◆ **Work item A**
Answer these questions from the article on the Open Streets lawsuit:
(i) In which court was the suit filed?
(ii) On behalf of how many people was it filed?
(iii) Which federal law do the plaintiffs say city agencies and some nonprofits are violating?
◆ **Work item B**
Write a continuation of the article on the Open Streets lawsuit, beginning after its final sentence.

The Big Apple’s “Open Streets” program discriminates against people with disabilities who rely on vehicles to travel and must be brought to a screeching halt, a new lawsuit says.
The Brooklyn federal court suit, filed Monday on behalf of a dozen disabled New Yorkers, alleges the three-year-old program is nothing more than “Orwellian Newspeak” and should actually be called “Closed Streets.”
They maintain that city agencies and some nonprofits working with them are violating the Americans with Disabilities Act by regularly barricading streets to car traffic, and thus blocking access for seniors and people with disabilities who rely on vehicles to get around.
“The City flaunts its Open Streets Program as one that ‘transforms streets into open public spaces’ – into blocks of pedestrian plazas – but completely refuses to acknowledge the injurious impact that the program’s barriers, barricades, and other impediments have on individuals living with ambulatory disabilities,” says the suit.

◆ **Data provided**
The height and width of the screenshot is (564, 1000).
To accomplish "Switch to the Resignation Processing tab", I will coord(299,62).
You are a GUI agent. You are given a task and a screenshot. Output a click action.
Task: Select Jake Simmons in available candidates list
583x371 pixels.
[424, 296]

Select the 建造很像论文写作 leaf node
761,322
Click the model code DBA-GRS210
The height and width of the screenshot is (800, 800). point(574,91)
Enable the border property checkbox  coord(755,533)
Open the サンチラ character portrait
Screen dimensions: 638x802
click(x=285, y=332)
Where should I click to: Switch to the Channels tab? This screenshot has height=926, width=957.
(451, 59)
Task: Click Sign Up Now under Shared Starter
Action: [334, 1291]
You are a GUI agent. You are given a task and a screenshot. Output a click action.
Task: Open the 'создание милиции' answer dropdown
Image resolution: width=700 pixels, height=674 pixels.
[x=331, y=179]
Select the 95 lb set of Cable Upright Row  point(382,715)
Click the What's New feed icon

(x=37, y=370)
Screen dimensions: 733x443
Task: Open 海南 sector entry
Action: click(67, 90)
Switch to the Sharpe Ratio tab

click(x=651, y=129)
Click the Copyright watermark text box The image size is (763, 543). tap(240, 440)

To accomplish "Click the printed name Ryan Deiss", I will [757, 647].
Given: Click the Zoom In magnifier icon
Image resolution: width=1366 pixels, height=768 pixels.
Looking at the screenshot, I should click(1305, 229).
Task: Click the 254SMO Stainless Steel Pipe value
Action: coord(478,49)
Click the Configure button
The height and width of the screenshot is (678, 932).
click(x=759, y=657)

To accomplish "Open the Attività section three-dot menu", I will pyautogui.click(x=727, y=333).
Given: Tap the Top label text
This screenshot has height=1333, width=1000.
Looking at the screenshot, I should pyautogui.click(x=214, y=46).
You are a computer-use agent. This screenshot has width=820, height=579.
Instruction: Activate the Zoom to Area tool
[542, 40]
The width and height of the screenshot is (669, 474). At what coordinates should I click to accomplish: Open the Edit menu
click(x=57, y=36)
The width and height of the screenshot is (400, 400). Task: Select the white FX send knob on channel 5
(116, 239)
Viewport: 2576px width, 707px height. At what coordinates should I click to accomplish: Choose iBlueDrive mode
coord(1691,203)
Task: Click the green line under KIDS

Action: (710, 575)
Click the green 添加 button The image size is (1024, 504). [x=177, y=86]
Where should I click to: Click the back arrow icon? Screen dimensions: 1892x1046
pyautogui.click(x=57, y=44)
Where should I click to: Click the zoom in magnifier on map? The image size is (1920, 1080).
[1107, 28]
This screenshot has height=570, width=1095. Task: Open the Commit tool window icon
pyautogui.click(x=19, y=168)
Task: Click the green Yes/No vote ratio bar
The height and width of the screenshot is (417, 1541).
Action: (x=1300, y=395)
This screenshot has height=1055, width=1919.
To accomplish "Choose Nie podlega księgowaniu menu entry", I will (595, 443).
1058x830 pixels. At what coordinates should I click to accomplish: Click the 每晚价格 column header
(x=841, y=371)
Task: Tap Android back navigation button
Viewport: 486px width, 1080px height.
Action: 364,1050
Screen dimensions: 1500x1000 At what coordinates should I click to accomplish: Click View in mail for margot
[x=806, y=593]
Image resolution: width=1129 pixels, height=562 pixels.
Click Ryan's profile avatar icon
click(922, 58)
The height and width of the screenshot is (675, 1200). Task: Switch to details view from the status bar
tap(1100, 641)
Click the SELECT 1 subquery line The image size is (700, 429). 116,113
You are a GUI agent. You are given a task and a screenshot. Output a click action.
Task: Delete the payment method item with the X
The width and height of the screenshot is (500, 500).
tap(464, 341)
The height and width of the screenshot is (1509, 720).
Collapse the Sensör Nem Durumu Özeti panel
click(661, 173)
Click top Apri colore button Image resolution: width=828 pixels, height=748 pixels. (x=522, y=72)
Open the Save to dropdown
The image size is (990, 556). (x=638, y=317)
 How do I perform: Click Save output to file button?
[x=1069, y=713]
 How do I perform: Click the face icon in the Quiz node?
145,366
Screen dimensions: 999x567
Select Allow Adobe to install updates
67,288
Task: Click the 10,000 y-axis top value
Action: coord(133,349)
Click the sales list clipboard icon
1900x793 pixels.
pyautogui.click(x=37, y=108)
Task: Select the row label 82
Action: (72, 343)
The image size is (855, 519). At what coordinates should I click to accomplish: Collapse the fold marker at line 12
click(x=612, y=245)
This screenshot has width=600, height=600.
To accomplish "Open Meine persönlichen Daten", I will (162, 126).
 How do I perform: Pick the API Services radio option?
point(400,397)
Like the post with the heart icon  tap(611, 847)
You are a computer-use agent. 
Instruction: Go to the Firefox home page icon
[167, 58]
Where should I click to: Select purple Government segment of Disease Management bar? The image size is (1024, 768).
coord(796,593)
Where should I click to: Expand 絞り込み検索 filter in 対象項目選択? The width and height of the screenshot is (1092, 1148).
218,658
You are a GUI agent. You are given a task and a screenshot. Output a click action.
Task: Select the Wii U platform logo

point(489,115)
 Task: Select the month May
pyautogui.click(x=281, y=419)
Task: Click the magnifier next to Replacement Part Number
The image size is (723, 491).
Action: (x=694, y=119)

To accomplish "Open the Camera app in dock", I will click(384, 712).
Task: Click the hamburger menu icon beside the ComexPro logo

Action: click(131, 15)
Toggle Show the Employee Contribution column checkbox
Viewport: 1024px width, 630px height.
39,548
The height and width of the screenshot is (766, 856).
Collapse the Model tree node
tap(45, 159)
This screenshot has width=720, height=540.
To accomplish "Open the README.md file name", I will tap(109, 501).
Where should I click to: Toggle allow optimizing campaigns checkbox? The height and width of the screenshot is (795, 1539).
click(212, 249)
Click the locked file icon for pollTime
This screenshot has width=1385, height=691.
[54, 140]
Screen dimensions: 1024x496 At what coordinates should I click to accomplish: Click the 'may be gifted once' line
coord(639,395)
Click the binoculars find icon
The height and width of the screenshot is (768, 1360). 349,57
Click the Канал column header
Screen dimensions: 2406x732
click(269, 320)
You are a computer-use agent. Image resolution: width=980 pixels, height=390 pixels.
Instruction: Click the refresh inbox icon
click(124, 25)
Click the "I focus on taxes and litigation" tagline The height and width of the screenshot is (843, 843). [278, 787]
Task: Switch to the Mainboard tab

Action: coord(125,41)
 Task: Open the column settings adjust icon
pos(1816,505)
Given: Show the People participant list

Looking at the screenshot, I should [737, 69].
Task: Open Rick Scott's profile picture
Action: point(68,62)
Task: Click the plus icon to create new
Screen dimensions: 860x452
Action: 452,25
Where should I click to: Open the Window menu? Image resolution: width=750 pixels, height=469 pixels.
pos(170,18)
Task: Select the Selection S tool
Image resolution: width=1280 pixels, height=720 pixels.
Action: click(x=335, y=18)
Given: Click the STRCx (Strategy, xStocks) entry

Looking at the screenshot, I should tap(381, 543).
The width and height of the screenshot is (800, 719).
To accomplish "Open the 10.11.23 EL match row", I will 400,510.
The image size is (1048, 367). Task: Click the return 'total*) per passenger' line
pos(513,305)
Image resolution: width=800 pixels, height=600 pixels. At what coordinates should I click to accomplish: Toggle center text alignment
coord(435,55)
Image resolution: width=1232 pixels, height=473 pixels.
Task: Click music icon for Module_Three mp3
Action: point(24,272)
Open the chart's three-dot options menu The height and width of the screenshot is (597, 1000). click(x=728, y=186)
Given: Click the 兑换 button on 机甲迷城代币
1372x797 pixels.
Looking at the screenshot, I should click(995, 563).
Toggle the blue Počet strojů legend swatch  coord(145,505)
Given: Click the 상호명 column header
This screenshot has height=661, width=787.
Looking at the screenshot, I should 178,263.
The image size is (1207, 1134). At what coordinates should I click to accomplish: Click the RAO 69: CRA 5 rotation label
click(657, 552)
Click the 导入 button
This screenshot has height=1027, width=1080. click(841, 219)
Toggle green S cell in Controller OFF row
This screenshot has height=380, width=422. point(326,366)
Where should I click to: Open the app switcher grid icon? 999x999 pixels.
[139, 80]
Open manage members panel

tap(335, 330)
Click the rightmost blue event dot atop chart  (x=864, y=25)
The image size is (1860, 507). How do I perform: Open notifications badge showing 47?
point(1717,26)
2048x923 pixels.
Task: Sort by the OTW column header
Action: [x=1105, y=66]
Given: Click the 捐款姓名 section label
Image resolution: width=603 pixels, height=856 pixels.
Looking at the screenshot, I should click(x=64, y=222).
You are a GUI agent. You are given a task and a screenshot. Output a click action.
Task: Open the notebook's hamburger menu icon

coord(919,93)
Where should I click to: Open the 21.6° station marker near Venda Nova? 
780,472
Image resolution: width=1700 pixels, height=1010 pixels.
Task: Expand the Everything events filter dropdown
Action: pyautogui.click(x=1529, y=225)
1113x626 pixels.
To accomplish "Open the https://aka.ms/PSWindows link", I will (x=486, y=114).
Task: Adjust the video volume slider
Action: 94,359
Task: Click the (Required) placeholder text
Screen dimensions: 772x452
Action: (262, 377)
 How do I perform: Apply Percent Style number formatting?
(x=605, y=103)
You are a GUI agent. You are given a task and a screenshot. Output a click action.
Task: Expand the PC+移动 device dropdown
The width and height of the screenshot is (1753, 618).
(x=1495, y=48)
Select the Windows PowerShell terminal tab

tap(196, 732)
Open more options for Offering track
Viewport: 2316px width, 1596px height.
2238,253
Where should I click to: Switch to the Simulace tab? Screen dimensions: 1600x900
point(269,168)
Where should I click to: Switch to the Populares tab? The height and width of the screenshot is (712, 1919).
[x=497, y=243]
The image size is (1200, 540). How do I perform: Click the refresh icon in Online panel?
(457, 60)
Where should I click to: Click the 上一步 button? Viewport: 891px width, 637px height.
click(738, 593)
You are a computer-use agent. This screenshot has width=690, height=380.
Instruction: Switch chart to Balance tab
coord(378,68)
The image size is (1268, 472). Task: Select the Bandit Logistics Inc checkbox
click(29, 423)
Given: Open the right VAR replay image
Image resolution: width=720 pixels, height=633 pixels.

◆ **Exercise result A**
(i) Brooklyn federal court
(ii) A dozen disabled New Yorkers
(iii) The Americans with Disabilities Act

◆ **Exercise result B**
The Open Streets program was created in April 2020 as a temporary measure to help New Yorkers gather safely outdoors during the Covid-19 pandemic.
The City Council made it permanent in 2021 and Mayor Adams this year expanded it to roughly 300 blocks citywide covering 160 sites.
A city Department of Transportation spokesman said the agency would review the suit but insisted the program “enhances safety, accessibility, and equity for a large number of New Yorkers using the roads, including seniors and people with disabilities.”